→ **ABOUT THIS TASK**: The listing below contains a span that opens with the line containing "You are a GUI" and closes with the line containing "This screenshot has height=581, width=782.". Return that span exactly.

→ **DATASET**:

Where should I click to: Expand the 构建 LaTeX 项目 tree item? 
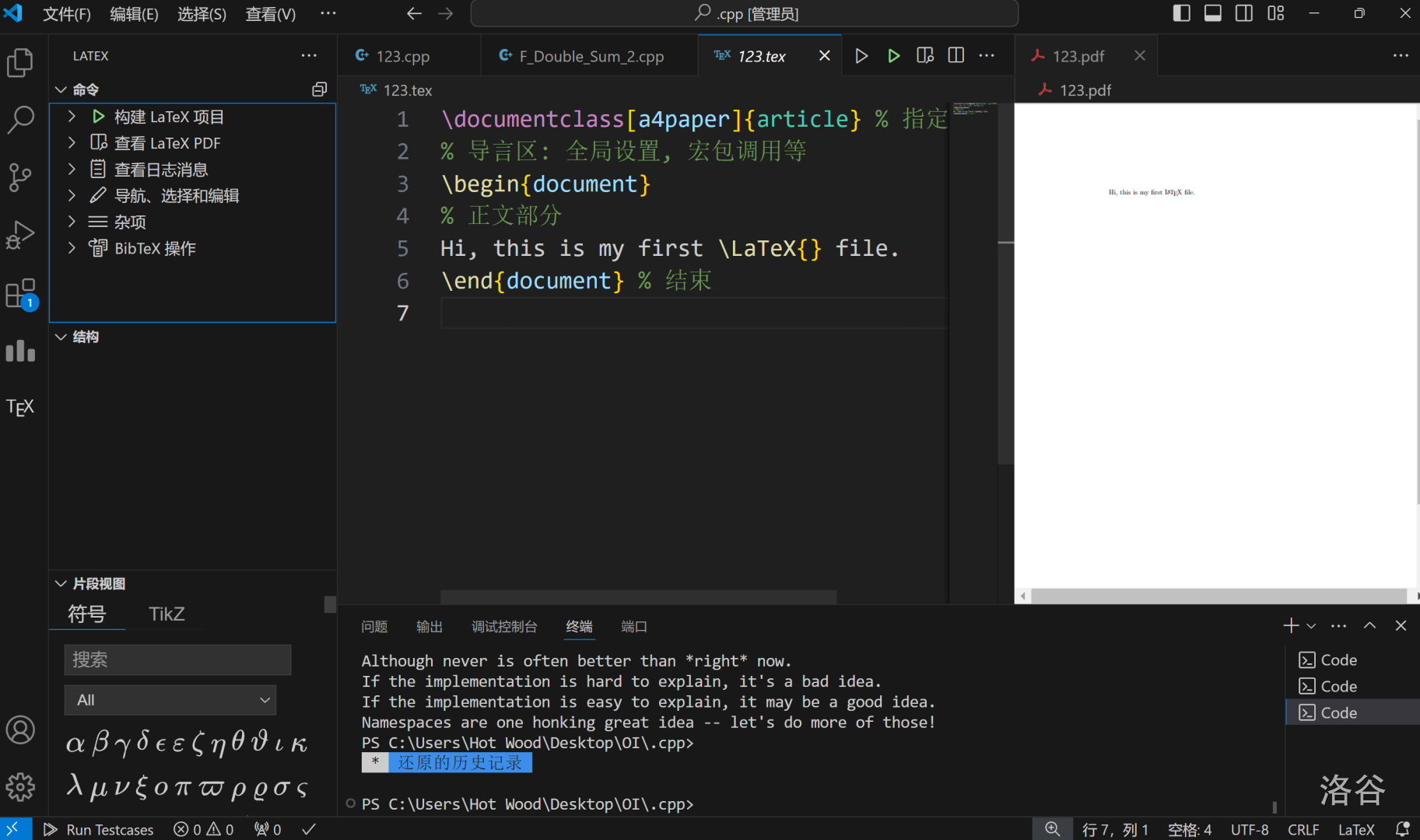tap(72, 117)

==

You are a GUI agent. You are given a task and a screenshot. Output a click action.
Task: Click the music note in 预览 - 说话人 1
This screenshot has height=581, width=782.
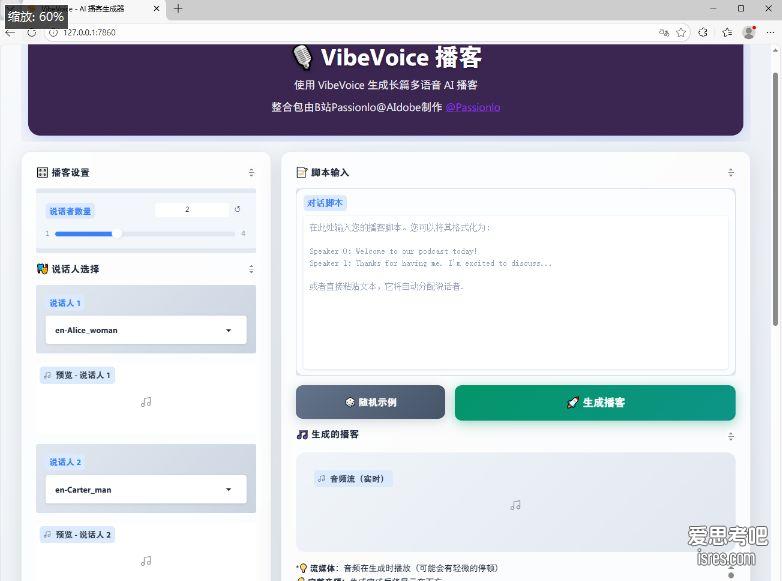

==

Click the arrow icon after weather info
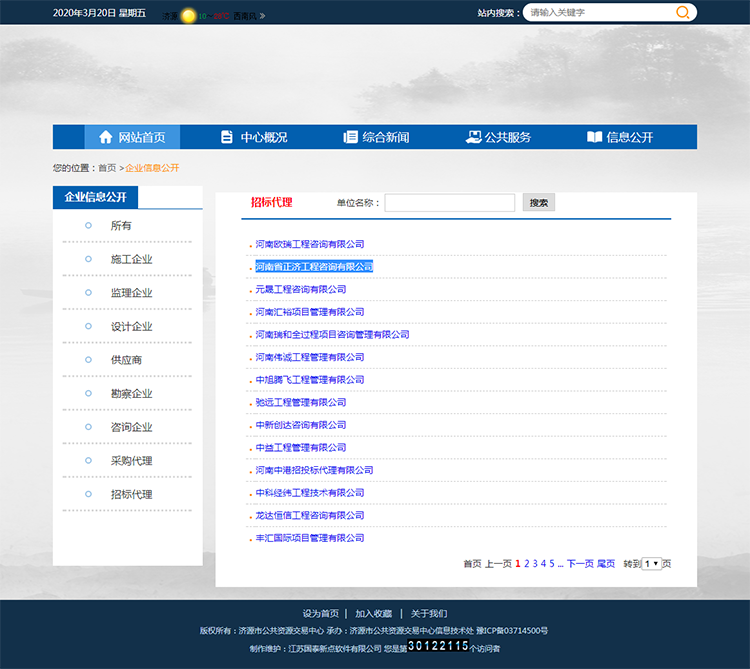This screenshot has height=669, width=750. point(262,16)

→ **RESPONSE AREA**:
You are a GUI agent. You are given a task and a screenshot. Output a click action.
Task: Click the music note in 预览 - 说话人 1
This screenshot has height=581, width=782.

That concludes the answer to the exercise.